Passage shown:
————————

In 1924, years before its official charter, MDC began acquiring land for the planned Barkhamsted Reservoir along the East Branch of the Farmington River in Barkhamsted and Hartland. In 1932, under Chairman Charles Goodwin, the MDC was forced to slow its land acquisition as a result of the poor bond market during the Great Depression. Land stripping, building and cemetery relocations, and demolitions of two hamlets, Barkhamsted Hollow and Hartland Hollow, were completed in 1940. Flooding began late that fall, though it took 8 years for the reservoir to fill to capacity when water crested the Saville spillway in 1948.

Construction of the first water pollution control facility on the Connecticut River was completed in 1938, in Hartford's South Meadows region. Two more WPCs were added in Rocky Hill and East Hartford to accommodate Greater Hartford's growth after World War II. During the same period, the Goodwin Dam was built along the West Branch of the Farmington River, locally known as the Hogback Reservoir.

————————

Recorded information:
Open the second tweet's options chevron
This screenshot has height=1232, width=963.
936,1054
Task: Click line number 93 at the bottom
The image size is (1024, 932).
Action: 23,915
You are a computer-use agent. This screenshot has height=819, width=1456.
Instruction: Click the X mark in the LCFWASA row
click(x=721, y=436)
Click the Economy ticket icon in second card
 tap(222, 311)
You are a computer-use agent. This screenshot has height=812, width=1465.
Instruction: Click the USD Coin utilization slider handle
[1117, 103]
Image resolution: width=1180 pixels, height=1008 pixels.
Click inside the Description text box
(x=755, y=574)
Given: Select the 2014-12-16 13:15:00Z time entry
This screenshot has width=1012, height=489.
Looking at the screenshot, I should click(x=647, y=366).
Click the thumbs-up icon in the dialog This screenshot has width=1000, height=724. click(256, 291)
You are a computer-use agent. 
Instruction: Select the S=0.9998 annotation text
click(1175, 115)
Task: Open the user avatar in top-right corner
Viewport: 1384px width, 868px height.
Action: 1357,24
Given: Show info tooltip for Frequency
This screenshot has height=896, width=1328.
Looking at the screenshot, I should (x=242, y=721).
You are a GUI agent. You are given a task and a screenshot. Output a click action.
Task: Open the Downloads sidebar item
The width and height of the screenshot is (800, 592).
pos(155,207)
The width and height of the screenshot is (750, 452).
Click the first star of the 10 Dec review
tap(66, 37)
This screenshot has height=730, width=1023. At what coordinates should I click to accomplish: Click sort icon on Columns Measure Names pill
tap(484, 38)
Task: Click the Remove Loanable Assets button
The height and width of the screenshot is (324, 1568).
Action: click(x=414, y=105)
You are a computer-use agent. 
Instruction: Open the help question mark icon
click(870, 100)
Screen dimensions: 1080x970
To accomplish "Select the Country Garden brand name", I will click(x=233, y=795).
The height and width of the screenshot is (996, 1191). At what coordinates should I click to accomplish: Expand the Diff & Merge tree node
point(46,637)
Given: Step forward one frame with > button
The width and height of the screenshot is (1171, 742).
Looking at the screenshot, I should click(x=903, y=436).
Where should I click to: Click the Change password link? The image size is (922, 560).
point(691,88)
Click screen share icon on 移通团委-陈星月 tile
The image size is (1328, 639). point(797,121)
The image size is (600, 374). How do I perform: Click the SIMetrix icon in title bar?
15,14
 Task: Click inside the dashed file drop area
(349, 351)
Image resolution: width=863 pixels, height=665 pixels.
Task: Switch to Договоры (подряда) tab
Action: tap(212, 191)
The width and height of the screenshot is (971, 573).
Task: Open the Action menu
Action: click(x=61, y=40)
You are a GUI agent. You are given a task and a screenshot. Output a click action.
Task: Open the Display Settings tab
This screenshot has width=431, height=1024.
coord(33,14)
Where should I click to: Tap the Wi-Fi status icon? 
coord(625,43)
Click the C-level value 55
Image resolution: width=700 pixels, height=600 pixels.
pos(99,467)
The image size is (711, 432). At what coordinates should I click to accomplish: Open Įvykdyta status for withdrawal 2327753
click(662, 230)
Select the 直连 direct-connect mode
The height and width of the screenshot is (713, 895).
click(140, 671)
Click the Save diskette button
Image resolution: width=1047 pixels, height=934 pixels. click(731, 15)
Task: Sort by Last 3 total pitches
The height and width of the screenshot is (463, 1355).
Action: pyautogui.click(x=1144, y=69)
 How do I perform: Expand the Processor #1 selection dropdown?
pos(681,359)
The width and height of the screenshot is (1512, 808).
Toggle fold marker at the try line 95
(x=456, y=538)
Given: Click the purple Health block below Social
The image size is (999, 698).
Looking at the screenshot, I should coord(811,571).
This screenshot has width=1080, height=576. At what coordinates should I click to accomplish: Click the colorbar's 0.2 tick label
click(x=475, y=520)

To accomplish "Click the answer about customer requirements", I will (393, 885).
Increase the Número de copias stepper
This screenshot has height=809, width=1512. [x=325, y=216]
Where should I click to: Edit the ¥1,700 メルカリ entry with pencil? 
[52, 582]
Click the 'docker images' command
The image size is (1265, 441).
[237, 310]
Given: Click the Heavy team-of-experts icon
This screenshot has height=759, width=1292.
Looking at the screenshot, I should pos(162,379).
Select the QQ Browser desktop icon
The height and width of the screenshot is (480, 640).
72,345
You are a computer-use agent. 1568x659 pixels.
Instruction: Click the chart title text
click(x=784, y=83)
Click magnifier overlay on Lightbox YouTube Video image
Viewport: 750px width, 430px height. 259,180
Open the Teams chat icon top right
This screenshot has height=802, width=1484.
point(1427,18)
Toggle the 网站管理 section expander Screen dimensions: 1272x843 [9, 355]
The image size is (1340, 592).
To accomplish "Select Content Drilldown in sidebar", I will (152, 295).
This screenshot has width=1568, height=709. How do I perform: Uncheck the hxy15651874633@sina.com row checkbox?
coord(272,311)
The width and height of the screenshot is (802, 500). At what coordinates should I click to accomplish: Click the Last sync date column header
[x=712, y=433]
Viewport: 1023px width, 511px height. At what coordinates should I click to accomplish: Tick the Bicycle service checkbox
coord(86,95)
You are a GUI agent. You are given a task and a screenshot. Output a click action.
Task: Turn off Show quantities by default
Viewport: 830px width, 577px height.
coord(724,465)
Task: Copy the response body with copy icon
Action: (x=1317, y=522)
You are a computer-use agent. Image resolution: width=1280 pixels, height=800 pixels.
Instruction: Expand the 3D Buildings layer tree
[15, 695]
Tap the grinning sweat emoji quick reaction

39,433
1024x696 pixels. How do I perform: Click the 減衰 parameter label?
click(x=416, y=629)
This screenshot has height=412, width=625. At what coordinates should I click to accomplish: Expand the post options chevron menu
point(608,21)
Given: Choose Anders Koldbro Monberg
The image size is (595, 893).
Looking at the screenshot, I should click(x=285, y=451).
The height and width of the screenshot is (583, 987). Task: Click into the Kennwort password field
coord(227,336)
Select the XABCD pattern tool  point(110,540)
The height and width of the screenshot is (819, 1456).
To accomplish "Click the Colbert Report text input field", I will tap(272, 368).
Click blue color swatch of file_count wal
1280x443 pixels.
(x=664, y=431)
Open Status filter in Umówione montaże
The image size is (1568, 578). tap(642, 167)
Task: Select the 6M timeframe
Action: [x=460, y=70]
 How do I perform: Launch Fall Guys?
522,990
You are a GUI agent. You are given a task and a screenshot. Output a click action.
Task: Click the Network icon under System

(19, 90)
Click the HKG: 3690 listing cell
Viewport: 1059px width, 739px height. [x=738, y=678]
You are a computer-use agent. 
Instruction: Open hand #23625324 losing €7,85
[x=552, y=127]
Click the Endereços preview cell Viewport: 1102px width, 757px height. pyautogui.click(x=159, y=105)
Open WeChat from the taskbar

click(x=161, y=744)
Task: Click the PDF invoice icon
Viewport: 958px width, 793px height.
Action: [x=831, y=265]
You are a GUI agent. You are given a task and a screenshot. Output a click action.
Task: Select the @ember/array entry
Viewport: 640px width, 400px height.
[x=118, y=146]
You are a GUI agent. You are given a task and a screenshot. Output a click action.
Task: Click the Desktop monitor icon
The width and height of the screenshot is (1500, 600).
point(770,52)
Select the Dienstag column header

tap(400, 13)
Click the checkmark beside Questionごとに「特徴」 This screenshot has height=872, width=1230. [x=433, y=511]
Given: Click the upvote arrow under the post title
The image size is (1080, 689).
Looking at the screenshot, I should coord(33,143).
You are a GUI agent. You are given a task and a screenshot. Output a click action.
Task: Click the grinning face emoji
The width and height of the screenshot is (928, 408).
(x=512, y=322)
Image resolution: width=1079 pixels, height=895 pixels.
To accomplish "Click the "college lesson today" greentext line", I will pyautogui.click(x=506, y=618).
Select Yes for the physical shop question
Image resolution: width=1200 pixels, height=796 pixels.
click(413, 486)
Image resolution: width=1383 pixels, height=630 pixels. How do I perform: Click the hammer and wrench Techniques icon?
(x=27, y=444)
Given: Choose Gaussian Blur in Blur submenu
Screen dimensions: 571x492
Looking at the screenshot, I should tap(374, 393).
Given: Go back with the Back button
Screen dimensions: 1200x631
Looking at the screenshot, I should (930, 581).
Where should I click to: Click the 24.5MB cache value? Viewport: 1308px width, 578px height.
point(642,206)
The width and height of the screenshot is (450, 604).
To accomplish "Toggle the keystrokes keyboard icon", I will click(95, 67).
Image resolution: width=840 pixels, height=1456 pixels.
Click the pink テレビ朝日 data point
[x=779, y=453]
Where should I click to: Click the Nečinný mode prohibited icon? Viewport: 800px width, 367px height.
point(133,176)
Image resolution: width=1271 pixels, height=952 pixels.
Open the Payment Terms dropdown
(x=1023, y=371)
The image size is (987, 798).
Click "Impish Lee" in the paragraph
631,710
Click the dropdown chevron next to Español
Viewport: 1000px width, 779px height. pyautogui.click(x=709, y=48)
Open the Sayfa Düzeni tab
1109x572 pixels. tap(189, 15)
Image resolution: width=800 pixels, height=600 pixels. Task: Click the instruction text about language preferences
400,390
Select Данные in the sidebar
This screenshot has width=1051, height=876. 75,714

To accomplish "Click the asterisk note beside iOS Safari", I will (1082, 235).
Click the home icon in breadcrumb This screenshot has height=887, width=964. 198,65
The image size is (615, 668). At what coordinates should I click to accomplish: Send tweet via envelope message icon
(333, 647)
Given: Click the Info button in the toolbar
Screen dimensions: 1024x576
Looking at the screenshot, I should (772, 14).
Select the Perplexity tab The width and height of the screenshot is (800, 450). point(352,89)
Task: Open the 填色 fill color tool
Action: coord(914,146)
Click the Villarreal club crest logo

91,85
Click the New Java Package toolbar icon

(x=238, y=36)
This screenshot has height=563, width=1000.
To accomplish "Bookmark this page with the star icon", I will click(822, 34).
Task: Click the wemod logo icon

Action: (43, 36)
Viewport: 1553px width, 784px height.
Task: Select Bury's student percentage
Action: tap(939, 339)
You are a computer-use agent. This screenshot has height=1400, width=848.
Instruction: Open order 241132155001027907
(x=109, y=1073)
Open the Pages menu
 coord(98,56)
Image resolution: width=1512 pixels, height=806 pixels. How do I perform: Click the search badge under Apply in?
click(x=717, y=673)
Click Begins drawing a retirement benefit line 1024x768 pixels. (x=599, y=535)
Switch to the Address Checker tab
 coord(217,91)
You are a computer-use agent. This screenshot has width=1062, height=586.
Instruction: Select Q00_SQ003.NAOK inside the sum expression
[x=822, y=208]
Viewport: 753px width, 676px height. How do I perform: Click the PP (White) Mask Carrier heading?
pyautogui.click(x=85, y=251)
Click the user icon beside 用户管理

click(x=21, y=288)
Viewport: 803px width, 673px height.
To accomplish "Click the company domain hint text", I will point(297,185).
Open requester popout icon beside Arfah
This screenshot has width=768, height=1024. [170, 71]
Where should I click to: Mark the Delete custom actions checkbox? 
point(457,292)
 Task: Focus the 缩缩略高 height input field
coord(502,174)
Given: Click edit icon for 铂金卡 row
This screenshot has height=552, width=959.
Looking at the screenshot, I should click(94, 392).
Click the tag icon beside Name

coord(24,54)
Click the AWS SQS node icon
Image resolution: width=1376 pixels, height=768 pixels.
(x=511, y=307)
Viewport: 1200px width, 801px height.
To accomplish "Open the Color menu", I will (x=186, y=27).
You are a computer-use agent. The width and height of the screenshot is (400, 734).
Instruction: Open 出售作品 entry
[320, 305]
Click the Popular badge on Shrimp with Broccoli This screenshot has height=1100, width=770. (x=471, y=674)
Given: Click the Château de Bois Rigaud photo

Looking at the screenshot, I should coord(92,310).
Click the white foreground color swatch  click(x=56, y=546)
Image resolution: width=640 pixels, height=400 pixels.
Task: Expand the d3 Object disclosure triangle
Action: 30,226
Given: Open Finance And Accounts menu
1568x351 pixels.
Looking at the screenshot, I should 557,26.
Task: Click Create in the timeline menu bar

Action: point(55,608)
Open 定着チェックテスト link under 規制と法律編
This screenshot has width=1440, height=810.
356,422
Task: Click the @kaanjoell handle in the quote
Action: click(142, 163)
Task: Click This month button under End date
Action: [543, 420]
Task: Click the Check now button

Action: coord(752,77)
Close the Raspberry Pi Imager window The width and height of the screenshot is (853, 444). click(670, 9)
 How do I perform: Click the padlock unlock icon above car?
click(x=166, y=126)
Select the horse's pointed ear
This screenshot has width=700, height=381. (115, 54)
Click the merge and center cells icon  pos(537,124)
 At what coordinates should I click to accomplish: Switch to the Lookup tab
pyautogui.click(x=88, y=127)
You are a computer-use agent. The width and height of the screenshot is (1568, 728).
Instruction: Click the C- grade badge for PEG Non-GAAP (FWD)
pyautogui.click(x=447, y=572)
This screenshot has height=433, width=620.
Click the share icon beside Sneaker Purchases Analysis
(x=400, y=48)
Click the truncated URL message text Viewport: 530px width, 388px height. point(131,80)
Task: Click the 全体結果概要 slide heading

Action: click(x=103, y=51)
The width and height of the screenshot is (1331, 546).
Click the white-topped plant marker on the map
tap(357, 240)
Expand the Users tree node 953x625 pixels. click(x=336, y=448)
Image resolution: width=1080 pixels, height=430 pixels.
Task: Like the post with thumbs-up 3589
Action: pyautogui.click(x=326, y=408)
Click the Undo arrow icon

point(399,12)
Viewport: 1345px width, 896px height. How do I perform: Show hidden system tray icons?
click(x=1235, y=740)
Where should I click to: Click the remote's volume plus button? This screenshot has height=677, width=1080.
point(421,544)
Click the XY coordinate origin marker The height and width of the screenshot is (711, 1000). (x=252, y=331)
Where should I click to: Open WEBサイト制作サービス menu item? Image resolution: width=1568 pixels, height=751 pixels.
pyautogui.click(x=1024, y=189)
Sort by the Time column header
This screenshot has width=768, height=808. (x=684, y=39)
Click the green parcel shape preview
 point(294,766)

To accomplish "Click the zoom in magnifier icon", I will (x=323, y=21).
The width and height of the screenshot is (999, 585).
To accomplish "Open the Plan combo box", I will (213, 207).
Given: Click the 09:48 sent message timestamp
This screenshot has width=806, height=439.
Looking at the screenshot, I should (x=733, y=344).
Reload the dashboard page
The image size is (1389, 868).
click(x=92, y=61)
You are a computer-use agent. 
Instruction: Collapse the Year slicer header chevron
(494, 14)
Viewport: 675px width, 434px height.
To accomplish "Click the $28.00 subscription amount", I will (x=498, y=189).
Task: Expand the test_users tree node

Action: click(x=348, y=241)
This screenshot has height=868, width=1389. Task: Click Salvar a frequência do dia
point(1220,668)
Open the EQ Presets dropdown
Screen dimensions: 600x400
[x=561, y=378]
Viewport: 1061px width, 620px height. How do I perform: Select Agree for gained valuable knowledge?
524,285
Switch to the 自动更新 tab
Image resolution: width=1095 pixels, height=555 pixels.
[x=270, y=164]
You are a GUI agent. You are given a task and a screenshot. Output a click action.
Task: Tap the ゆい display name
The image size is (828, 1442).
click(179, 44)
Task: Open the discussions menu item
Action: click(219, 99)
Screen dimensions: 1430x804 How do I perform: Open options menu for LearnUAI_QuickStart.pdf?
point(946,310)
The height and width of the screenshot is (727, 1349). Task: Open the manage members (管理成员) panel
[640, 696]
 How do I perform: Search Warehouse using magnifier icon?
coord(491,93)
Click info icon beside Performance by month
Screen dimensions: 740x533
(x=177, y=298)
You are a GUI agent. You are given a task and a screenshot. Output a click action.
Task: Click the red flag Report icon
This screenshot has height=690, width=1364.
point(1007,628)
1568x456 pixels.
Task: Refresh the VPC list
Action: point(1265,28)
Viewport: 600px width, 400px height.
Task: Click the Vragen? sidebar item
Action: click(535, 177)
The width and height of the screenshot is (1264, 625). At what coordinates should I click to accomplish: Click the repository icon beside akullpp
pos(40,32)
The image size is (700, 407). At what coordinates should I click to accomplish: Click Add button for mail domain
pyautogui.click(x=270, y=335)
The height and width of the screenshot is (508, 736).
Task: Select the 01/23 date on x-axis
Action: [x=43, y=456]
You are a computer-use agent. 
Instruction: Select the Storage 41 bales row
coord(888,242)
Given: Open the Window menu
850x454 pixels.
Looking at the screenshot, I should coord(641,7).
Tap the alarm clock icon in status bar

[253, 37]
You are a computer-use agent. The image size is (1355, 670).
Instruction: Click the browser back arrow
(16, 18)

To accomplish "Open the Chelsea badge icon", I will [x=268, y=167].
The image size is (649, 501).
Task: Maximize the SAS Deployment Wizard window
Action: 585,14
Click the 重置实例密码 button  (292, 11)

————————

Work instruction: Transcribe the entire passage about the MDC's reservoirs and water pollution control facilities word for word. The entries have no connection to the passage about the MDC's reservoirs and water pollution control facilities.

Result of this exercise:
In 1924, years before its official charter, MDC began acquiring land for the planned Barkhamsted Reservoir along the East Branch of the Farmington River in Barkhamsted and Hartland. In 1932, under Chairman Charles Goodwin, the MDC was forced to slow its land acquisition as a result of the poor bond market during the Great Depression. Land stripping, building and cemetery relocations, and demolitions of two hamlets, Barkhamsted Hollow and Hartland Hollow, were completed in 1940. Flooding began late that fall, though it took 8 years for the reservoir to fill to capacity when water crested the Saville spillway in 1948.

Construction of the first water pollution control facility on the Connecticut River was completed in 1938, in Hartford's South Meadows region. Two more WPCs were added in Rocky Hill and East Hartford to accommodate Greater Hartford's growth after World War II. During the same period, the Goodwin Dam was built along the West Branch of the Farmington River, locally known as the Hogback Reservoir.